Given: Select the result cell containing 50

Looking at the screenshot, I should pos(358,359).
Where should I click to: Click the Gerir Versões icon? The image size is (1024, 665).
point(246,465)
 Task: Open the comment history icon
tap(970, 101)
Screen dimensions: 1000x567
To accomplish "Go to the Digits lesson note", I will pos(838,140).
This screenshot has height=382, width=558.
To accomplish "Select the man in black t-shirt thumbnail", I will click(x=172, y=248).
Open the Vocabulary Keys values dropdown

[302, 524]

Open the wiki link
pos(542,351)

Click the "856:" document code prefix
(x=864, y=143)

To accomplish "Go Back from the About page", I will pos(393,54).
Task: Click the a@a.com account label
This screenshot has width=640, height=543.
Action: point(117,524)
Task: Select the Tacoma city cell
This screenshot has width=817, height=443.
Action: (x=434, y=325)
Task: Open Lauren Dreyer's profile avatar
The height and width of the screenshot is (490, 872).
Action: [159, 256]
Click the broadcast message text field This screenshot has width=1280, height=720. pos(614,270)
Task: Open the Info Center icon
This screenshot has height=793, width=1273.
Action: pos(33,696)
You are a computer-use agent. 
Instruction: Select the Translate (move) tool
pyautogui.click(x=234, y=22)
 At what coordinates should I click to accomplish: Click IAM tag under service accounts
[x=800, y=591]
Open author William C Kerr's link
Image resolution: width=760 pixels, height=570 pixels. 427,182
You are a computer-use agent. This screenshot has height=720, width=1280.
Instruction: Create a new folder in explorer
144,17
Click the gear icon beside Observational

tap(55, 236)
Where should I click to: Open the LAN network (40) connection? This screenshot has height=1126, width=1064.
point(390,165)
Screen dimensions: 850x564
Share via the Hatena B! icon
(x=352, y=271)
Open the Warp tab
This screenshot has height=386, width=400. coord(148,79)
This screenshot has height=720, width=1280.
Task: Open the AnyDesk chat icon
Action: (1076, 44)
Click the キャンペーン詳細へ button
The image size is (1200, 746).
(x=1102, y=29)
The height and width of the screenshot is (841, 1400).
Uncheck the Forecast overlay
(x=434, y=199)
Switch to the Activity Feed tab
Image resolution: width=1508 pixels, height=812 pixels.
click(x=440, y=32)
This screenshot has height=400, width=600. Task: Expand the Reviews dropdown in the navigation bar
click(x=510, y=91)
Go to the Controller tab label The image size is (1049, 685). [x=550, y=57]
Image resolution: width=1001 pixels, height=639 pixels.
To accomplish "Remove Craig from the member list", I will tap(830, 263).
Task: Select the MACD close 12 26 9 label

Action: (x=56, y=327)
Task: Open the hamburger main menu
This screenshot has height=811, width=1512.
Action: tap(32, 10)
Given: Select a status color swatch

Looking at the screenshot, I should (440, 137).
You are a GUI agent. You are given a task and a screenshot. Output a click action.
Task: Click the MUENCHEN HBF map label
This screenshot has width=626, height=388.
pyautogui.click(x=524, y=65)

:::::

_PROBLEM DETAILS_
From the material above, copy exactly the lines between the line holding "Instruction: Select the Translate (move) tool" and the line holding "You are a computer-use agent. This", inclusive, and only those.

_ANSWER TO THE PROBLEM_
Instruction: Select the Translate (move) tool
pyautogui.click(x=234, y=22)
 At what coordinates should I click to accomplish: Click IAM tag under service accounts
[x=800, y=591]
Open author William C Kerr's link
Image resolution: width=760 pixels, height=570 pixels. 427,182
You are a computer-use agent. This screenshot has height=720, width=1280.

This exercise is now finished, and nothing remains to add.